Audience experiences stories through dance

By definition, dance is the act of moving to music. At Saturday’s Spring Spectacular, Synergy proved there is more to it than that — it can also be a method of storytelling.

With meaning behind its choreography, the College’s dance company conveyed messages about the loss of a loved one, body image and child abuse.

Dancers explore heavy issues like death and self image at Synergy’s dance event. (Janika Berridge / Photo Assistant)

However, not all of the topics were as heavy. From musical numbers to some booty-shaking Beyoncé, Synergy’s 13th annual recital featured a variety of styles — including tap, hip-hop, ballet, pointe and modern. Starting off energetically, the show opened with the entire company dancing to Florence + the Machine’s “Shake It Out.”

The atmosphere became much more serious for “This Woman’s Work.” The stage remained dark as sounds of a car starting, speeding down the road and crashing played overhead. Sirens wailed as dancers Jonathan Velez (choreographer and one of Synergy’s captains) and Cecilia Muscarella (also a captain) took the stage. Muscarella wore white, representing a ghost, as Velez’s character struggled to say goodbye for the last time.

Another powerful piece Velez choreographed was “Lovely,” which was about learning to love one’s self. “I found myself questioning each move, spacing and formation, wondering if I was being true to the struggle of body image in today’s society,” the senior said.

When the song started, six dancers wore tanktops with X’s and dotted lines, representing the marks made before plastic surgery.
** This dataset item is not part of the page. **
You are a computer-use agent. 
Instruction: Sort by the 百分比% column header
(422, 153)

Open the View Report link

By the end, each dancer confidently ripped off her shirt, standing in only a black sports bra.

“I loved the idea of them taking off their plastic surgery marked shirts to show them breaking free from the stigma that body image has, and also showing that being ‘lovely’ is being who you are and being proud of that,” Velez said.

Junior Cecilia Muscarella choreographed “Concrete Angel,” focusing on the tragedy of child abuse. As stated in the dance’s intro, approximately five children in the United States are lost each day to abuse-related deaths. The chills-inducing number began with a dancer in angel wings laying next to a child’s gravestone.
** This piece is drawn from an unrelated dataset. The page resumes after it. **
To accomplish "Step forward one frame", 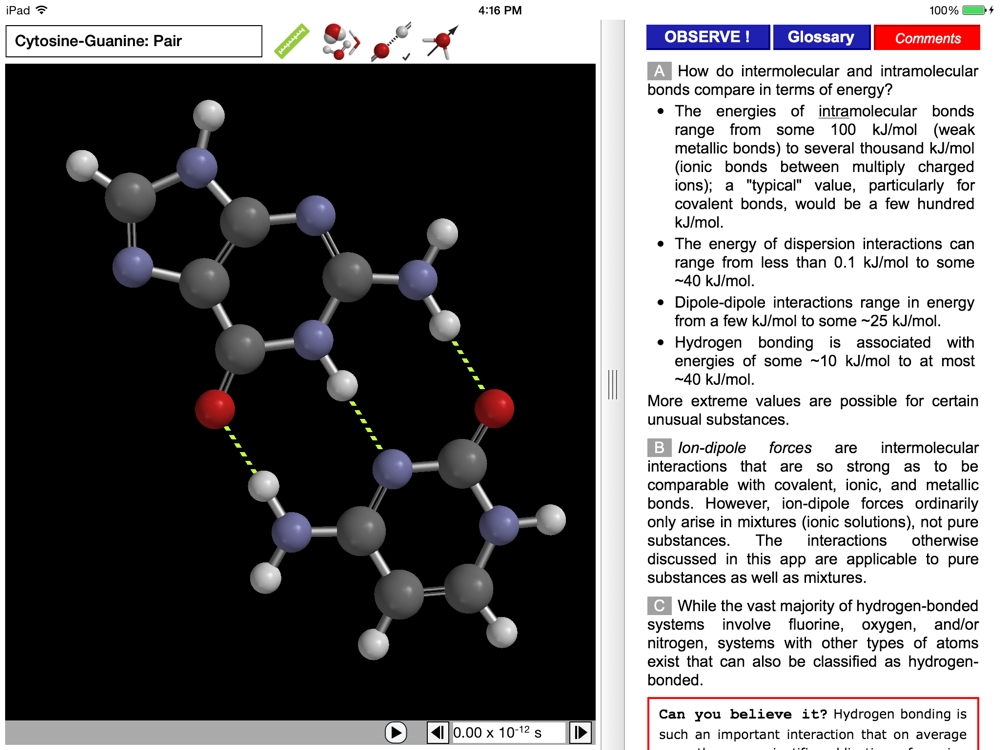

Gianna Arfuso, senior and Synergy vice president, dedicated an equally emotional dance “Over You” to men and women serving in the military. Arfuso was inspired by personal experience; her fiancé is Second Lieutenant in the U.S. Army.
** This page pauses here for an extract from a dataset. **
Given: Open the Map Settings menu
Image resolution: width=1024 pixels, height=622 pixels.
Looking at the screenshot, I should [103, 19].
“The dance was about the pain of having to get through every day and missing the person you love the most,” Arfuso said. “I never know what the Army will throw my way, but the pride that I have for what my fiancé has chosen to do is immense.”

“Heist,” a hip-hop performance choreographed by captain and senior Brianna Farrell, was another highlight of the show. The dancers wore black hoodies, as two members of the group broke into a safe, where a dancer popped out holding a bag of stolen money. Another creative number by Farrell was “Enter the Sandman,” which told the story of what goes on when people fall asleep. As one dancer yawns at her pillow, her mind is awakened to monsters moving about.

The show concluded on a sentimental — yet fierce — note as the Synergy seniors took the stage for their final dance. Channeling Beyoncé, the group worked it to “Crazy In Love.”

In between dances, two of the College’s musical groups performed. The Trentones sang an impressive cover of “Somebody I Used to Know” by Gotye. Later on, the Treblemakers, the all-female acapella group, sang two songs, including “Sweet Dreams (Are Made Of This).”

Of course, a recap of the recital would be incomplete without mentioning the show’s emcee: this year’s Mr. Synergy, Michael Dezmin.

Wearing the crown he earned at the male dance pageant, the senior health and exercise science major cracked jokes and kept the crowd amused between acts.